Thursday, March 11, 2010

Abandoned Well Lore


The following article came from the Tri-Basin NRD Newsletter, Tri-Basin Topics, Volume 22, Issue 2, Spring, 2008. It chronicles the travails of pioneer F. W. Carlin and his run-in with an abandoned well.

On August 14, 1895, a pioneer named F.W. Carlin steered his wagon off on the wrong track as he was crossing the prairie north of Broken Bow, Nebraska. The trail dead-ended at an abandoned sod house. He tried to turn his team of horses around and head back down the road, but one of them balked. He got off the wagon to see what was spooking his horse.

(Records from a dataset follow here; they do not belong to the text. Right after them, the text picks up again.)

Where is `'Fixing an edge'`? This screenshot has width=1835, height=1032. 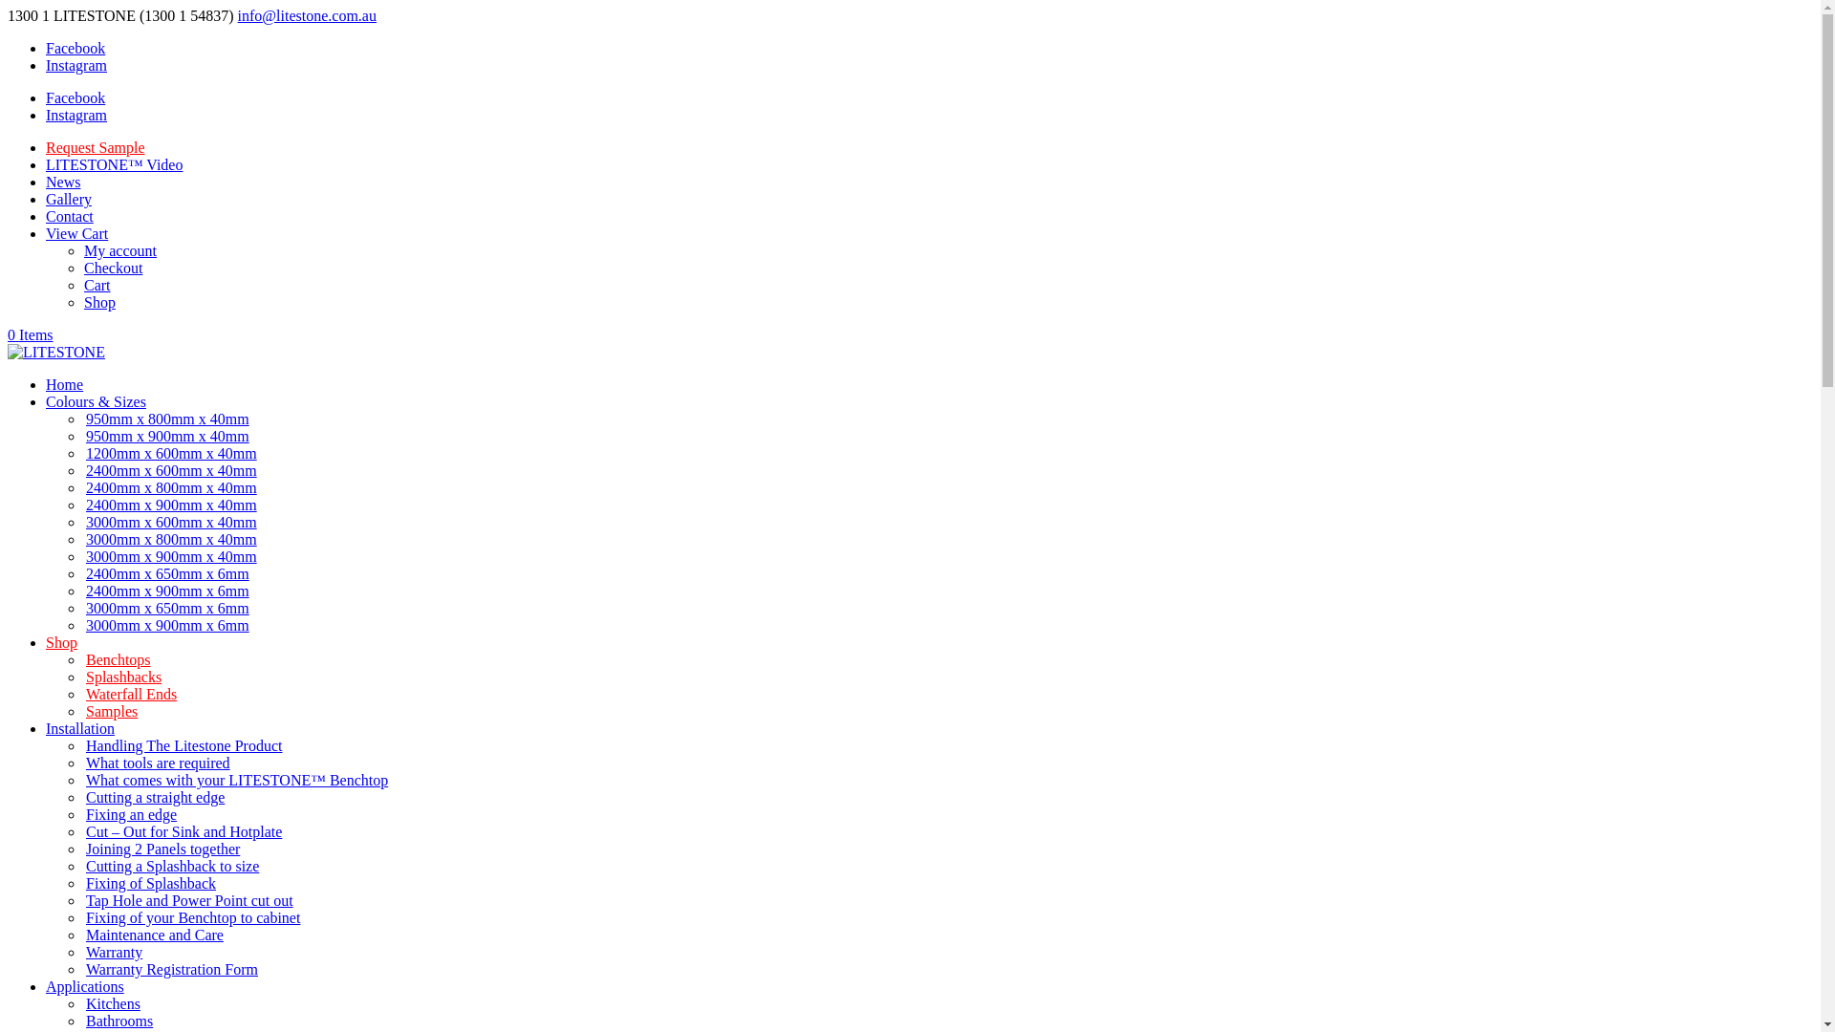
'Fixing an edge' is located at coordinates (130, 814).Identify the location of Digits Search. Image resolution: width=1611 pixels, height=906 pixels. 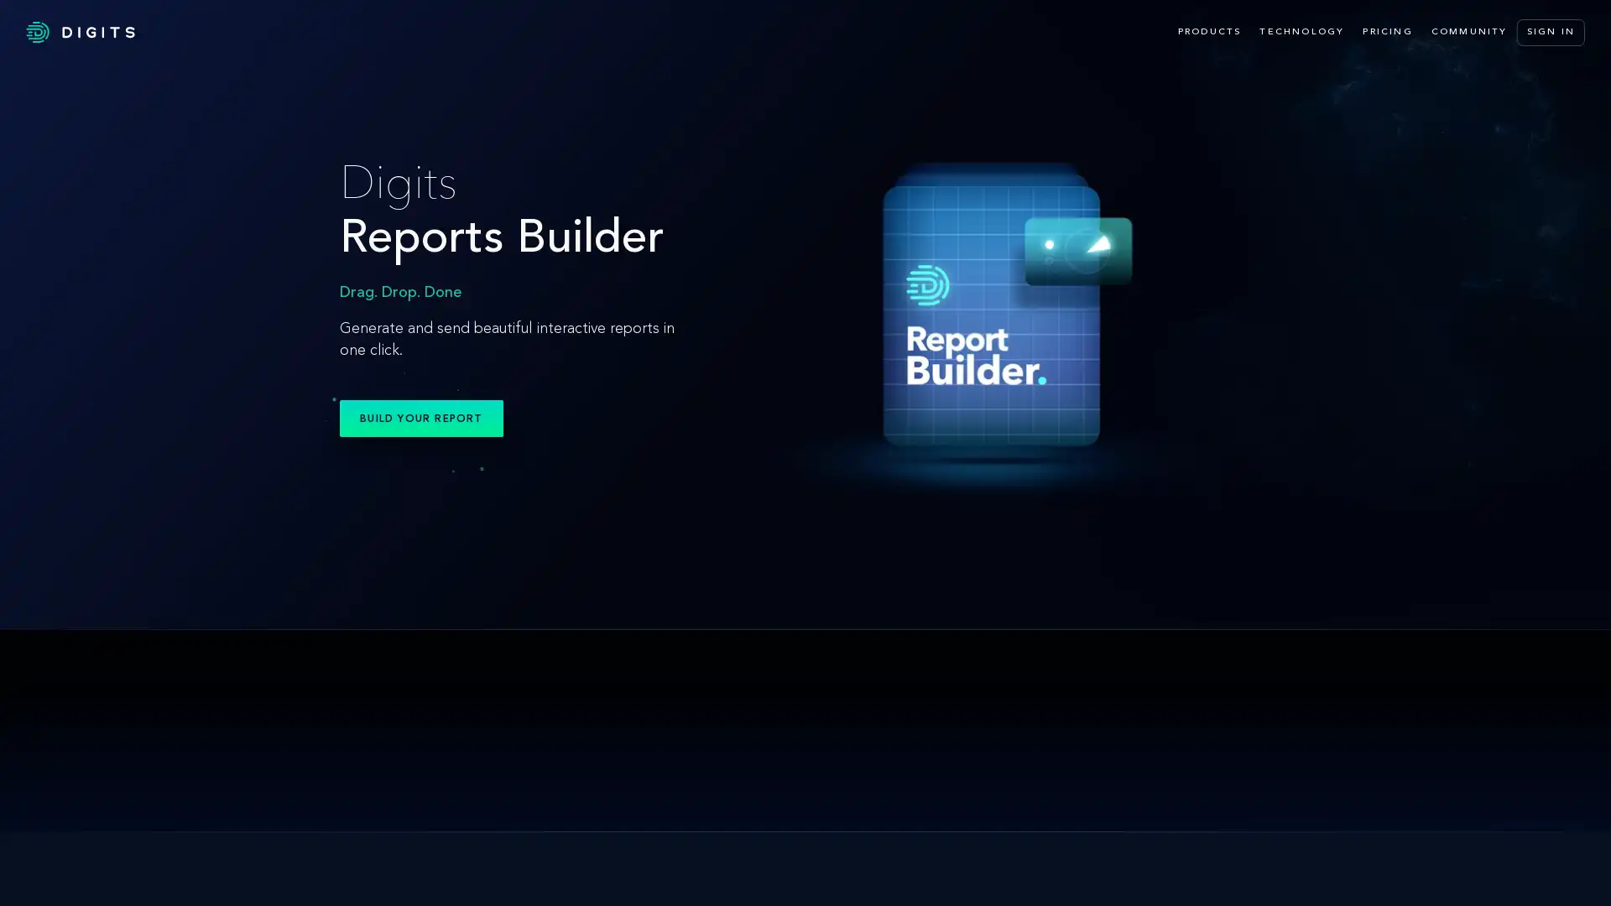
(806, 523).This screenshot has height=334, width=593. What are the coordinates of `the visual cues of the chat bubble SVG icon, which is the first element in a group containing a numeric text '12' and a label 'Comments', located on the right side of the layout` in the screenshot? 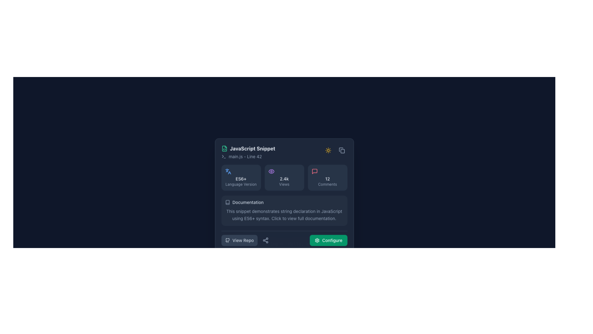 It's located at (315, 171).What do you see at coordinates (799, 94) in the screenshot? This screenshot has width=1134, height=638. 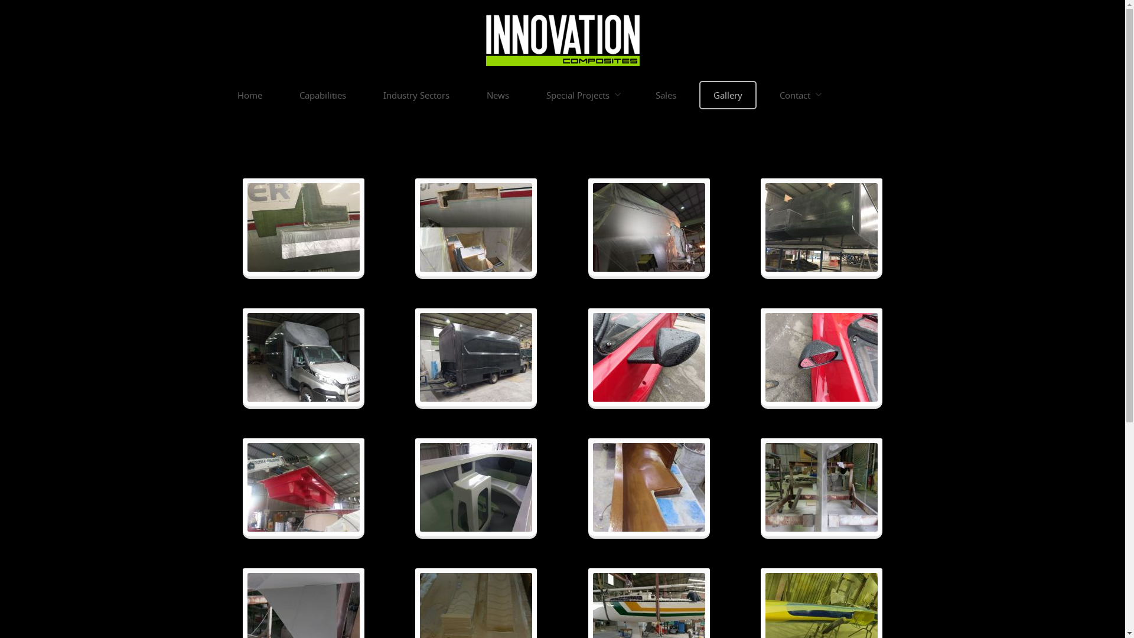 I see `'Contact'` at bounding box center [799, 94].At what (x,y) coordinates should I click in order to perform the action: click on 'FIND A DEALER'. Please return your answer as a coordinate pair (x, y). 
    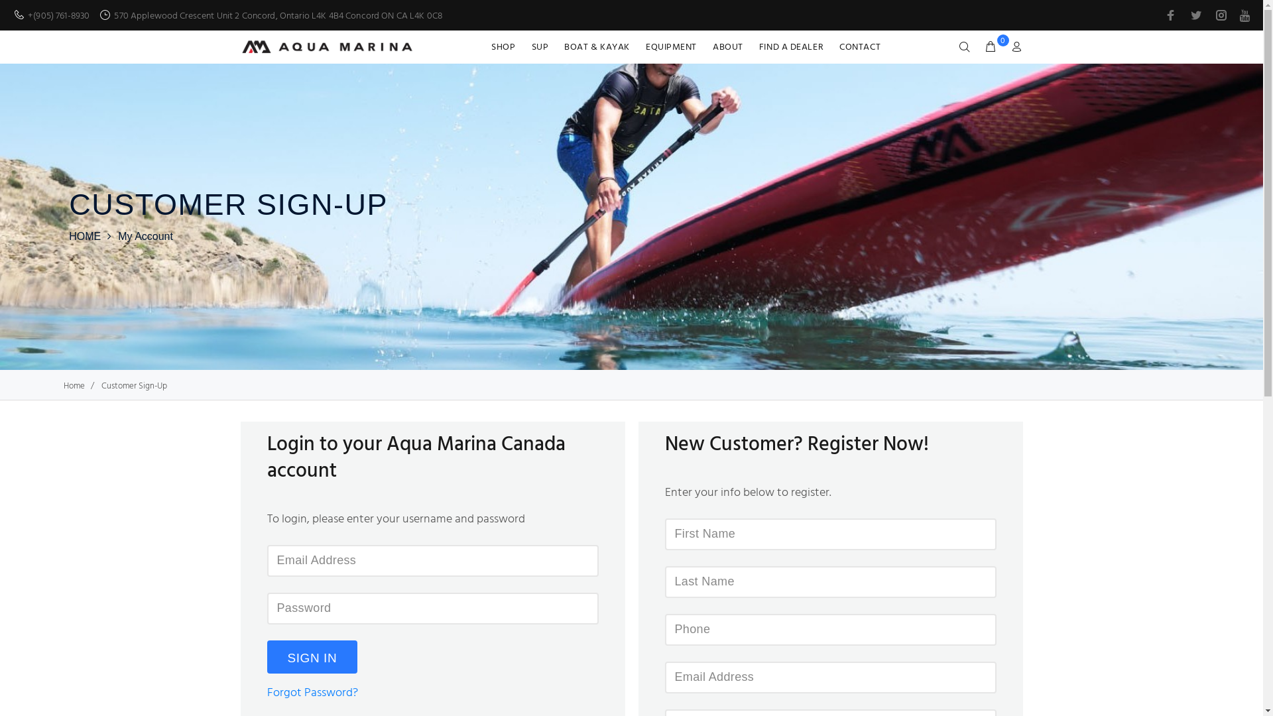
    Looking at the image, I should click on (791, 46).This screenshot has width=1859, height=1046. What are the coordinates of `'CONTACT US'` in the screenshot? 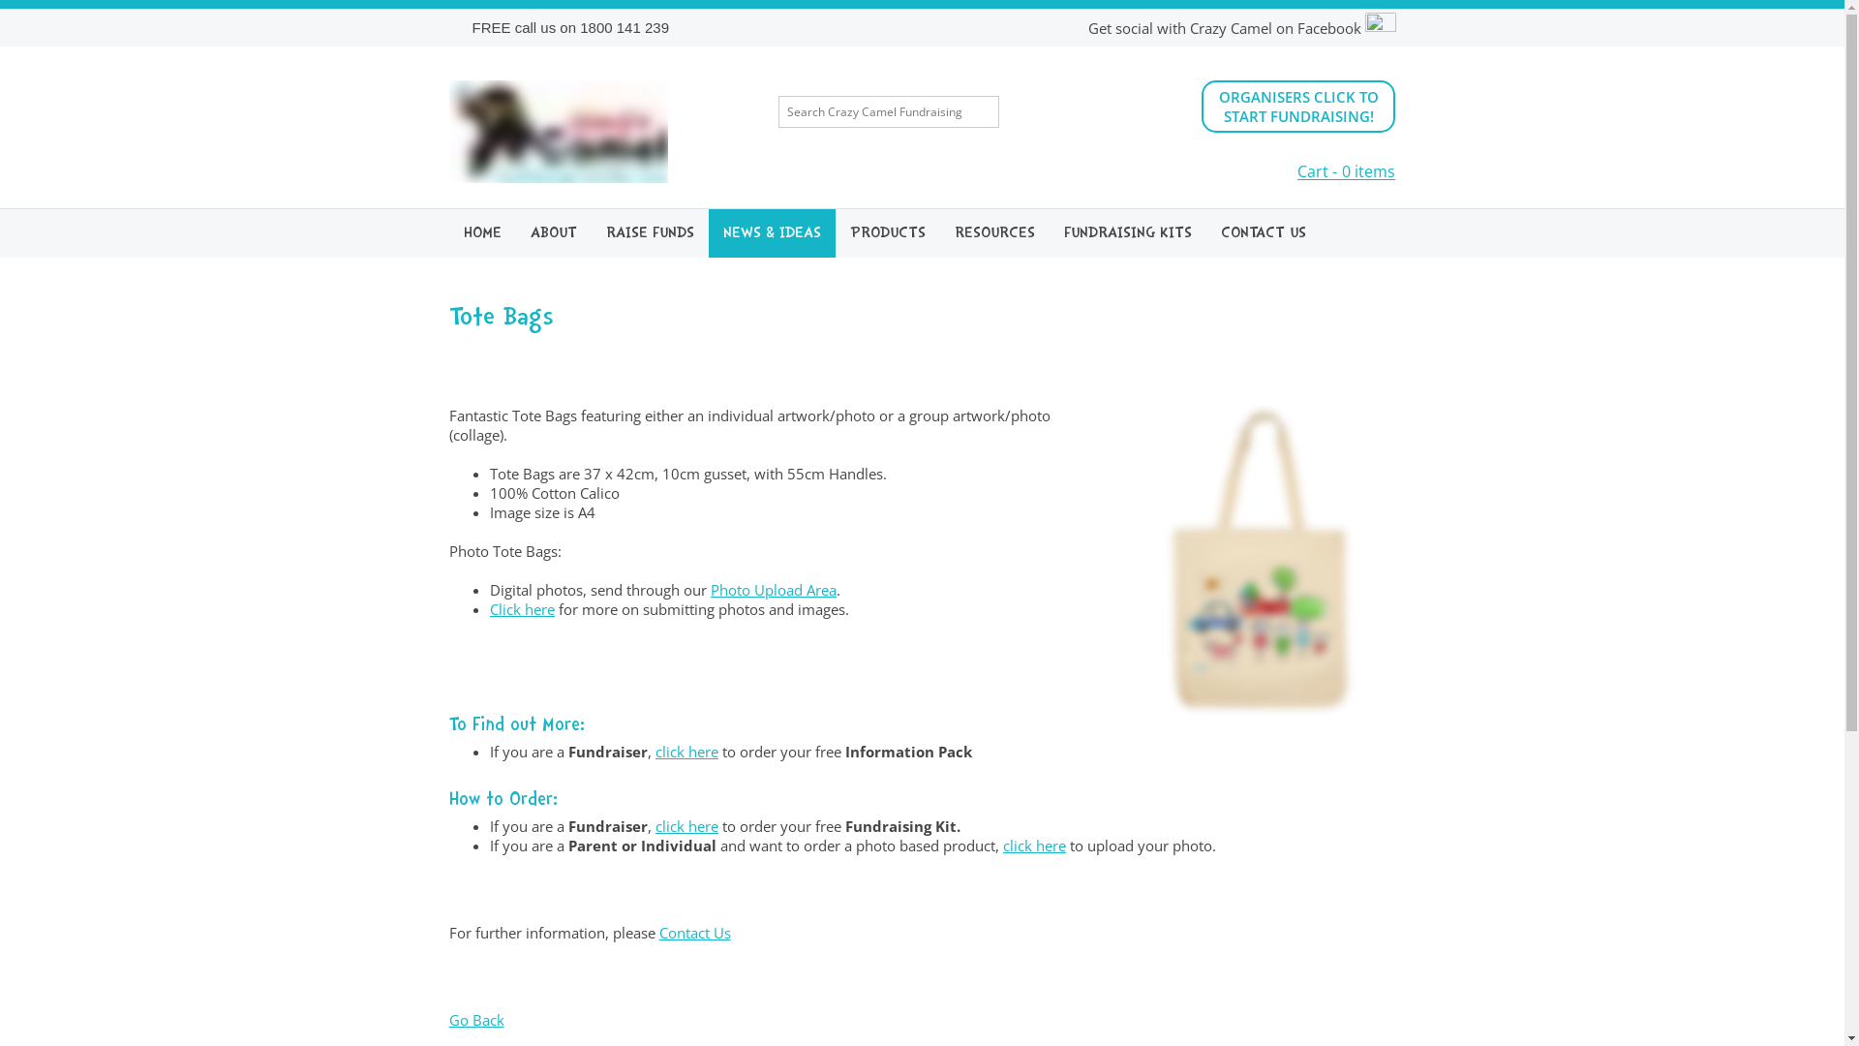 It's located at (1206, 231).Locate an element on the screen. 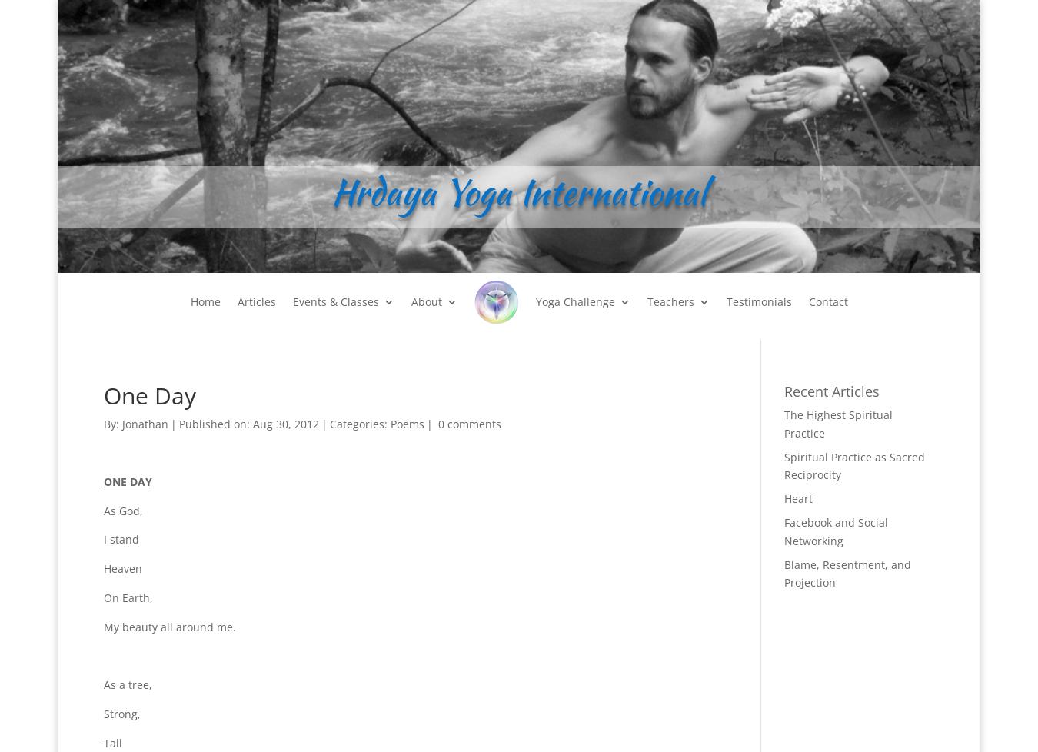 This screenshot has height=752, width=1038. 'Tall' is located at coordinates (113, 741).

Here in his own words, as reported at the time by the Custer County Beacon, is what happened next: "without a moment's notice, I became aware of the fact that I had stepped into an old well and was going down like a shot out of a gun. I placed my feet close together, stretched my arms straight over my head and said "O God have mercy on me!" According to a later measurement of the well, he fell 143 feet.

Amazingly, the only injuries he sustained when he landed in water and mud at the bottom of the well were a broken rib and a badly sprained ankle. In spite of this amazing stroke of luck, he still faced the staggering problem of getting out of this very deep hole by himself. He struggled for hours before he was able to break away part of a board in the cribbing that lined the well hole. He shoved that board into the sidewall and used it as a seat. There he spent his first, cold, wet night underground. For the next two days he slowly, patiently inched his way up, digging footholds and handholds using his trusty pocketknife.

Emerging from his would-be grave, he gave thanks to God for saving him from death by hypothermia or starvation, but his troubles weren't over. His horses and wagon were long gone, so he had to crawl on his hands and knees a mile and a half to the nearest house, which took all night.

This is one reason why we plug abandoned wells in GMD 4.